Story

Lost Horizon

AH article image

Authors: Wayne Fields

Historic Era: Era 10: Contemporary United States (1968 to the present)

Historic Theme:

Subject:

April 1988 | Volume 39, Issue 3

Behind my grandparents’ house, the house in which I was born, rose a high pasture, little used in my boyhood and then only for grazing a few head of cattle. Crowned by tall weeds and scarred by runoff gullies, it was my first prairie, the one that still drifts behind all my images and notions of that phenomenon even though it was only 40 or 50 acres bounded by timber and bean fields. Perhaps, technically, this Missouri pasture was not a prairie at all, but its vegetation reached nearly shoulder-high during my crossings to and from school, and its abundant life—bumblebees, bull snakes, blue racers, meadowlarks, quail, foxes, rabbits, groundhogs—brought color and excitement to my daily journey. And, too, it provided an ideal vantage point from which to watch the green-stained violence of a thunderstorm or the gray-white curtain of advancing snowfall.

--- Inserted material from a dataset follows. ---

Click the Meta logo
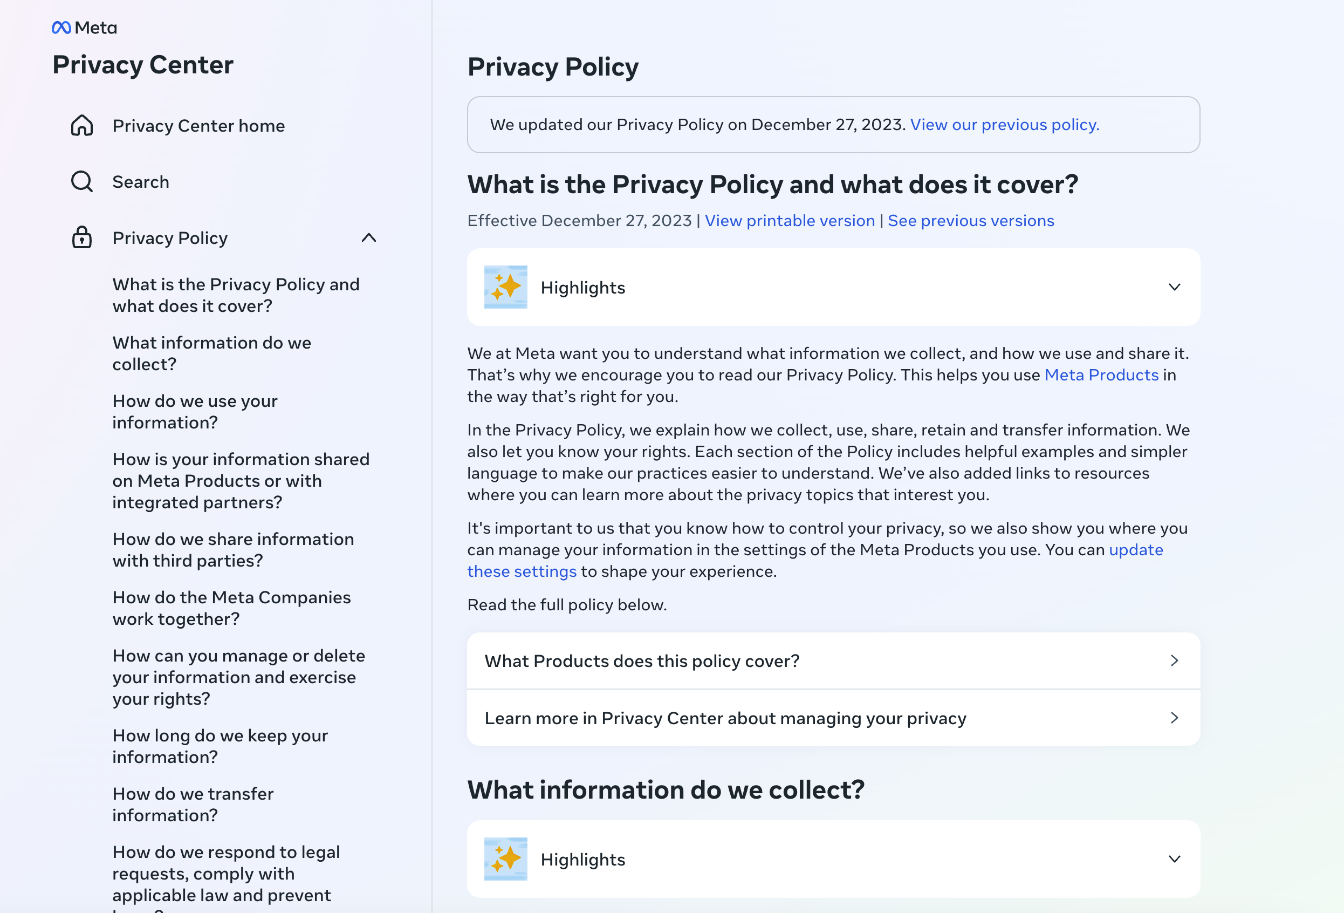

While a high school student, I helped, for a time, tend a small patch of Iowa prairie that a museum in Davenport was trying to reestablish. I cataloged the grasses, did a pocket gopher count, and eagerly gathered evidence of any addition to its population.

Ultimately such experiences produced more longing than satisfaction and generated a growing desire to comprehend the real thing in all its immensity rather than some neatly fenced acreage surrounded by cultivated land. I wanted to sense how this landscape would have appeared to Americans 140 years ago.

Virtually no one can cross this country from east to west without a confrontation with prairie. It endures in a variety of forms and expressions, from small parks tucked around Chicago to enormous preserves established in Kansas and Oklahoma. And, too, the cultivated fields and pastures that dominate the landscape between the Mississippi and the Rockies, though profoundly transformed, remain an expression of prairie, revealing qualities inherent in the place regardless of what grows or feeds on its surface.

Like that of most contemporary travelers, my prairie experience, as an adult, has been limited to that of the cross-continental driver, rushing from one side of the United States to the other and entering with dread the long, dull sameness of Kansas or Nebraska. While the prairie facilitates fast and uninterrupted driving, it requires deliberate engagement to be appreciated, a willingness to be slowed, stopped altogether if it is really to be seen. It is, as its settlers have testified, not a place to be taken lightly. Our vision must be refined, trained for the long view, and yet made alert to nuances of light and movement. Everything I have read, everything I remember, suggests that the prairie, in all its expressions, is a massive, subtle place, with a long history of contradiction and misunderstanding. But it is worth the effort at comprehension. It is, after all, at the center of our national identity.

The lush catalog of prairie vegetation resonates like a Walt Whitman poem.